**Task directions:**
Copy out the part of the listing below that opens with the line containing "You are a computer-use agent. The" and runs through the end of the listing, keeping both of those ends.

Excerpt from a dataset listing
::::::::
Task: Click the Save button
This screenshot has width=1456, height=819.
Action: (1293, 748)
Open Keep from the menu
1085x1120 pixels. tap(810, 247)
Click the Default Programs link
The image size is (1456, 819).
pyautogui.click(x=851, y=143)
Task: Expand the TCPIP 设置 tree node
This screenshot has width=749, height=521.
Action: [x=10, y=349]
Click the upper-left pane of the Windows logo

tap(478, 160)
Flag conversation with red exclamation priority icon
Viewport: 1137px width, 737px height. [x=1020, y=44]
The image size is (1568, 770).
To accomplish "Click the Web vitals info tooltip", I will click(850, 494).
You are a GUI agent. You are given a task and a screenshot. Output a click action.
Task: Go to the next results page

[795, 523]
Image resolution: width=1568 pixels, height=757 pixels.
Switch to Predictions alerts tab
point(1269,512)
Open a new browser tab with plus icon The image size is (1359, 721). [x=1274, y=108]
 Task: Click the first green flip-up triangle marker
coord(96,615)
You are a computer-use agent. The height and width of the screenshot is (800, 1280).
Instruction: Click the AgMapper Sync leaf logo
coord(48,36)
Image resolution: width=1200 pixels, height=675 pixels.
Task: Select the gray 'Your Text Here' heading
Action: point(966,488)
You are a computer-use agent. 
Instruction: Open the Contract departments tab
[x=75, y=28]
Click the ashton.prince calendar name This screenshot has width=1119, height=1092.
::::::::
**Full output:**
You are a computer-use agent. The height and width of the screenshot is (800, 1280).
Instruction: Click the AgMapper Sync leaf logo
coord(48,36)
Image resolution: width=1200 pixels, height=675 pixels.
Task: Select the gray 'Your Text Here' heading
Action: point(966,488)
You are a computer-use agent. 
Instruction: Open the Contract departments tab
[x=75, y=28]
Click the ashton.prince calendar name This screenshot has width=1119, height=1092.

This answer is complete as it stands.